The Ohio Arts Council, a collaborative residency partner since 1994, sends a writer and a visual artist for three months every summer. The Maryland Institute College of Art sends one visual artist each year for a two-month period. Four Way Books has sponsored one month-long residency for poets published by the press. The Copley Society of Boston, also a long-time collaborative partner, awards a one-month residency to a visual artist. The Gaea Foundation also works in collaboration with the Work Center, though its residents live off-site in a cottage on Commercial Street.

==The MFA in Visual Arts==
Since September 2005 the Massachusetts College of Art and Design has collaborated with the Fine Arts Work Center to offer a low-residency Master of Fine Arts program in Provincetown. Candidates selected by the Boston-based MassArt study and work in Provincetown at the Center during four 24-day residencies in September and May over the course of the two-year program. They are taught and evaluated by a faculty of prominent resident and visiting artists. During the periods between the Provincetown residencies, the students, many of whom are already pursuing careers in the arts, return home to work under the guidance of approved mentors who visit their studios once a month. On-line history and academic courses support an understanding of the historical and cultural context of contemporary work, including their own. At the conclusion of the program, candidates return to the Work Center for a final two-week residency in September to present their thesis shows, participate in thesis reviews and submit their written theses.

==Public events==
Each summer, the Fine Arts Work Center offers approximately eighty workshops focused on creative writing and the visual arts. Hundreds of students study with a faculty of master artists and writers; the workshops are week-long, extending over ten weeks from mid-June through late August. The Summer Workshop Program has been accredited by American University, Lesley University and Maine College of Art in Portland. Revenues from this program help support the Fellowships.

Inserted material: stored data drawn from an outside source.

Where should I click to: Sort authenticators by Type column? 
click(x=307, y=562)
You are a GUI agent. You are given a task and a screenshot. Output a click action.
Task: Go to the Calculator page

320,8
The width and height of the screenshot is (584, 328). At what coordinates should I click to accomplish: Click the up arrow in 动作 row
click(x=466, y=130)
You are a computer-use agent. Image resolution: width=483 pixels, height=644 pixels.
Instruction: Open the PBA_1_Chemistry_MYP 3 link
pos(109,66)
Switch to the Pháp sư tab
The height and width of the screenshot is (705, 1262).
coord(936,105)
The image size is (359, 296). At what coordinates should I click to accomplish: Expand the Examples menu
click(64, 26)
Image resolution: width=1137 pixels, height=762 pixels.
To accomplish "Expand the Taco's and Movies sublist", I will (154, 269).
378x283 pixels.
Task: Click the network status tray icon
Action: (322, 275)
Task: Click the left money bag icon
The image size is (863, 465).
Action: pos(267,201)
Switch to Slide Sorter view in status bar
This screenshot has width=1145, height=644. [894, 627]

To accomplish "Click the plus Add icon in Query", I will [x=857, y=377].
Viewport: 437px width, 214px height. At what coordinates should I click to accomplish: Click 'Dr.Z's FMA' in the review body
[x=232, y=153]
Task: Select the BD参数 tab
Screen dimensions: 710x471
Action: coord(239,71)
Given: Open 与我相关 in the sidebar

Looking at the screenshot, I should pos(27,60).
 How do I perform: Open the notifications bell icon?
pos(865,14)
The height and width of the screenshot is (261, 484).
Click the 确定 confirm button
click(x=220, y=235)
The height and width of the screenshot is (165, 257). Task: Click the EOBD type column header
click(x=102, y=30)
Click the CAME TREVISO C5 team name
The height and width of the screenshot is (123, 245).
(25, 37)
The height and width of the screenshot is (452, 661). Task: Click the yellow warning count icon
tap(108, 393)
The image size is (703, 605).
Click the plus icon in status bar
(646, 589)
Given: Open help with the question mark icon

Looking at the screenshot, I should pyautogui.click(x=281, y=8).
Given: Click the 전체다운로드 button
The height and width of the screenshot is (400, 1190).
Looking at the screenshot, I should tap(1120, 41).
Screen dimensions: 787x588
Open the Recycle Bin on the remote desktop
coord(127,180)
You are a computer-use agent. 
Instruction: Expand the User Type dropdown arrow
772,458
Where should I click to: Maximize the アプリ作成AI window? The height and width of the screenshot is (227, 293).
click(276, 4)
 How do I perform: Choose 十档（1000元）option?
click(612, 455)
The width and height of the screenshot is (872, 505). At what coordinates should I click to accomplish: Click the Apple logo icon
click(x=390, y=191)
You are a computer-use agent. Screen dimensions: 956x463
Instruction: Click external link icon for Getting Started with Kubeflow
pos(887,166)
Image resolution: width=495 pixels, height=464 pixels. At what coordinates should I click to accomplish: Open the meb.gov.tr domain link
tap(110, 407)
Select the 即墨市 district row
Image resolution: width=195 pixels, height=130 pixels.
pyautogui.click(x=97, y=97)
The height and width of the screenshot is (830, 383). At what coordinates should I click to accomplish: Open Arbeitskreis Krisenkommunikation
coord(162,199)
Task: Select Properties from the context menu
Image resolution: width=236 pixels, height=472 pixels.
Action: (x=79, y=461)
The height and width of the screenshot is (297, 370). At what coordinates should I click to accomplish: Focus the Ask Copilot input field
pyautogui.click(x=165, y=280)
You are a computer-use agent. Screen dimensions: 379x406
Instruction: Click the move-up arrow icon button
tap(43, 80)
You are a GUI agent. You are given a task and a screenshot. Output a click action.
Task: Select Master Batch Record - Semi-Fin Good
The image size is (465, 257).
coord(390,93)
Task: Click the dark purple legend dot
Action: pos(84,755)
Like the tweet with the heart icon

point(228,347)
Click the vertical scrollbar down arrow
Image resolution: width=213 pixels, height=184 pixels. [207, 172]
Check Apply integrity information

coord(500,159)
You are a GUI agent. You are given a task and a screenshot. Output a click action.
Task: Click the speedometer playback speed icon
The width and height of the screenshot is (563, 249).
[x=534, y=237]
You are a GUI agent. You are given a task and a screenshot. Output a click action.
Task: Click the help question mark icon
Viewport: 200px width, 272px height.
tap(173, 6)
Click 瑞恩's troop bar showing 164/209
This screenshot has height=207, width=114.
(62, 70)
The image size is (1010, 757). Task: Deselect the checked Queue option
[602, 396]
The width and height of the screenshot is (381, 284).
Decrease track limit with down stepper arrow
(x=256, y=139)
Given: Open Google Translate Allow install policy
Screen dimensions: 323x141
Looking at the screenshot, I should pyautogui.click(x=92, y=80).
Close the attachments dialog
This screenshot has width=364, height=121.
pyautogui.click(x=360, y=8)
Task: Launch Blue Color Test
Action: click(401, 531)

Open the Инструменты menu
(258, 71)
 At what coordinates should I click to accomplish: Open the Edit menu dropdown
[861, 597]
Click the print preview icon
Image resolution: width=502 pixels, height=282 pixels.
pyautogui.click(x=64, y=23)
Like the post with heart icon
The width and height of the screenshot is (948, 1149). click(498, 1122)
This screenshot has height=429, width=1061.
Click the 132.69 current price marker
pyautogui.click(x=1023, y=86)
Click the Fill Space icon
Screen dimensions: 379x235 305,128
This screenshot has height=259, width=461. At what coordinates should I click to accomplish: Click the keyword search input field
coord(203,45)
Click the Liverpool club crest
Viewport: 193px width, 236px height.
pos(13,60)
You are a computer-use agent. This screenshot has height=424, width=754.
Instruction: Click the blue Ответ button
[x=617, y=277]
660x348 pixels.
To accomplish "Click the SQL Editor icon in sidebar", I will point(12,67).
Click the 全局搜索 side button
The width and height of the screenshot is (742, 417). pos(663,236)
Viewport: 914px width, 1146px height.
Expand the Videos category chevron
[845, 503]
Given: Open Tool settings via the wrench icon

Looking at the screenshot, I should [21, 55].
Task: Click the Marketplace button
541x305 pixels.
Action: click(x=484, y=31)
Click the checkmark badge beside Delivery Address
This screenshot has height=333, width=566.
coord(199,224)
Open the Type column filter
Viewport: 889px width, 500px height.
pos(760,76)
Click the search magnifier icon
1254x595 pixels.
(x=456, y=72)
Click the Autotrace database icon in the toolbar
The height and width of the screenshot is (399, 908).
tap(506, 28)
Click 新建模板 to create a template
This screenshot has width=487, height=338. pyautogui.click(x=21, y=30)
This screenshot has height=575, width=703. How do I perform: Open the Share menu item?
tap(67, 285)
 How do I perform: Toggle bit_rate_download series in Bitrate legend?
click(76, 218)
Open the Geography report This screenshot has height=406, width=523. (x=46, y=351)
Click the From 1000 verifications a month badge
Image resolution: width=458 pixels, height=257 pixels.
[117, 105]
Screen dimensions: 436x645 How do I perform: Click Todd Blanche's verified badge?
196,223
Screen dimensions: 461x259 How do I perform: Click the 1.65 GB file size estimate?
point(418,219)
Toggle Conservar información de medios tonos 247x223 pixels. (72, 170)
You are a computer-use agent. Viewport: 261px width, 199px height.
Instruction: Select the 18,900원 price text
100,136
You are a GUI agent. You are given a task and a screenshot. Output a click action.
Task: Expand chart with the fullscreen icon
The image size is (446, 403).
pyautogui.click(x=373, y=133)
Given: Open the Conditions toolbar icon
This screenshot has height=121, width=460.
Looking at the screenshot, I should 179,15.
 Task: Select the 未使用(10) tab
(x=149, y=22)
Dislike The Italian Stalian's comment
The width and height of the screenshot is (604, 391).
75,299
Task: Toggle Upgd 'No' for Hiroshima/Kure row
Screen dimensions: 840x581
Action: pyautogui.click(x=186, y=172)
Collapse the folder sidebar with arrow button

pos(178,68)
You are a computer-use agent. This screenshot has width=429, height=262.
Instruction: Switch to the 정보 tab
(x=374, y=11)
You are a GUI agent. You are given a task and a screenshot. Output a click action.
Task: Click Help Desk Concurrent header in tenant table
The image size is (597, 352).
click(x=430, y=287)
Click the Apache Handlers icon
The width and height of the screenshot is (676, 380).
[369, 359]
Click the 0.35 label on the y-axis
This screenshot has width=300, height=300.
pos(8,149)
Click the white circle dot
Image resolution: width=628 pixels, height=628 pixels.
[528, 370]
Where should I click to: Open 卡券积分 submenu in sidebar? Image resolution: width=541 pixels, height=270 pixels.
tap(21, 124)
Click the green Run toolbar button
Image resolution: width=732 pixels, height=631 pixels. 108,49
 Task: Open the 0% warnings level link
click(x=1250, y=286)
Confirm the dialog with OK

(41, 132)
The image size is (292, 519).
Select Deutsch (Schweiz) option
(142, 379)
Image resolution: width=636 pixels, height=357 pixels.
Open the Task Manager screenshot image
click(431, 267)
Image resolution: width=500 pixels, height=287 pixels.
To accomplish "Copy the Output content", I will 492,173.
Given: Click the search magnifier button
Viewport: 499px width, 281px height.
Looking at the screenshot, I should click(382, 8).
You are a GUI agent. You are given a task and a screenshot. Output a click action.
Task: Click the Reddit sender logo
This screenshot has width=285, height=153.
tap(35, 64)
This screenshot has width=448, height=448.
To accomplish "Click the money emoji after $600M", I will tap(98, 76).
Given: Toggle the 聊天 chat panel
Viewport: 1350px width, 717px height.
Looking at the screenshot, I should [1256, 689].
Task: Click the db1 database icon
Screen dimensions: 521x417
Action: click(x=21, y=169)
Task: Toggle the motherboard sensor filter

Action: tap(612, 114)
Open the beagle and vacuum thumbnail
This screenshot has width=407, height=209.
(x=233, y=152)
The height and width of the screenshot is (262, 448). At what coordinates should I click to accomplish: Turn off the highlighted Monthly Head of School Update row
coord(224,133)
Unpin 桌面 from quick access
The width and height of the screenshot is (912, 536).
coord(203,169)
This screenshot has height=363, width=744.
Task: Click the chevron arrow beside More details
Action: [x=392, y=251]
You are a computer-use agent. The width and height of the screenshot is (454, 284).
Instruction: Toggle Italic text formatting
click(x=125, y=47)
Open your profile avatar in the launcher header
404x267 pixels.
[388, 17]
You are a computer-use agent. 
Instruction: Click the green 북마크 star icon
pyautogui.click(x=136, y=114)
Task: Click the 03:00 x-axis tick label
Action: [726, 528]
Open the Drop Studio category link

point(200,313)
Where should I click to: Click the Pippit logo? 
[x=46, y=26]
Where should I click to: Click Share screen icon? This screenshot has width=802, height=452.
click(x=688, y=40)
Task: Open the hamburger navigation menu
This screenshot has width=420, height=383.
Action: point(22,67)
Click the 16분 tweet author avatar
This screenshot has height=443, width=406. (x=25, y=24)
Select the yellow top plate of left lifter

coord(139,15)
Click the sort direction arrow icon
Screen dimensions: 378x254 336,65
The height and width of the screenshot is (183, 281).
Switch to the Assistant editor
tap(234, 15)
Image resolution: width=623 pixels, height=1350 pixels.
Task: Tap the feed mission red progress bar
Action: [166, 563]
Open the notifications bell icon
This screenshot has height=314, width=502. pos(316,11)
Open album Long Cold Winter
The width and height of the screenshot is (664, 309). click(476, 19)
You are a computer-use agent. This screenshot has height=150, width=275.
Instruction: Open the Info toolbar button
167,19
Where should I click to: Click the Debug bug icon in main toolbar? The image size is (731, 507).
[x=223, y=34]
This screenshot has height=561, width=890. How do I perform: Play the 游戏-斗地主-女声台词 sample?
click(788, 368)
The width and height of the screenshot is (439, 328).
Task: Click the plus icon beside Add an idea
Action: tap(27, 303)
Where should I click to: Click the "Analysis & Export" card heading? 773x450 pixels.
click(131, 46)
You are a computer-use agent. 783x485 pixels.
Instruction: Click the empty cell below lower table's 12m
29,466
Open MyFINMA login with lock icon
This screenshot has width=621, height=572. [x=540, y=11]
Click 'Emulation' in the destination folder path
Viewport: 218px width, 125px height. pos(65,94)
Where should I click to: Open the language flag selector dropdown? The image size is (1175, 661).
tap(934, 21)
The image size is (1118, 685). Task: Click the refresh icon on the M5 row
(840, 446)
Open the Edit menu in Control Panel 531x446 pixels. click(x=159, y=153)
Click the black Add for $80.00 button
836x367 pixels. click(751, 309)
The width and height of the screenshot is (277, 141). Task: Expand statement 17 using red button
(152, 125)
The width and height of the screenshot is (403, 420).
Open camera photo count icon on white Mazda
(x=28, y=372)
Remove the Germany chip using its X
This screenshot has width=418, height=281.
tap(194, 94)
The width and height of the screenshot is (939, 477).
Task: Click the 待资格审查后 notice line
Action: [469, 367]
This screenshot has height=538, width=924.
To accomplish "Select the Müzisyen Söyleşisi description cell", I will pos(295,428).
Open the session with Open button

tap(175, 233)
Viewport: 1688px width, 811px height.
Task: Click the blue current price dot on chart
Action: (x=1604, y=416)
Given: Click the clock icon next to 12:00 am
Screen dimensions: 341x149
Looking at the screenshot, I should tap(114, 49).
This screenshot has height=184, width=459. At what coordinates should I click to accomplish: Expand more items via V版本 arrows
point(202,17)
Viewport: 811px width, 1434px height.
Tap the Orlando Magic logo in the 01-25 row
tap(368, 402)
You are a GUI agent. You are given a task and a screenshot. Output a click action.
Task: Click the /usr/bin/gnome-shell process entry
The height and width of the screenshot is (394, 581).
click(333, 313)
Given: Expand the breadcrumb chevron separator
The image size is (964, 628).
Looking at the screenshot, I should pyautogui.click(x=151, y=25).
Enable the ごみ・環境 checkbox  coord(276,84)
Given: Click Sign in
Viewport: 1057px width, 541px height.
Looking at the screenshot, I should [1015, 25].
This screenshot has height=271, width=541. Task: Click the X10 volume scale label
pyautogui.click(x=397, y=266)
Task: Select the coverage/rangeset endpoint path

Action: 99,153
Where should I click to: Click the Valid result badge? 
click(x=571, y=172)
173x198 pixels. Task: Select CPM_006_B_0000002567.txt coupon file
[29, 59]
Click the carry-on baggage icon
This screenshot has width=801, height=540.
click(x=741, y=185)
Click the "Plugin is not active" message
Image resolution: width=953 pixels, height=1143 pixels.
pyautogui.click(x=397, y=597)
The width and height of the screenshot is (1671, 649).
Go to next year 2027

Since 1968 the Fine Arts Work Center has brought nationally recognized artists and writers to Provincetown for public lectures, readings and exhibitions. Readings and talks are scheduled year-round. Visiting artists and writers include Galway Kinnell, Marge Piercy, Mark Doty, Paula Vogel, Robert Pinsky, Oscar Hijuelos, Jonathan Franzen, Richard Prince, Ha Jin, Marilynne Robinson, Denis Johnson, Mark Strand, and Bill Jensen.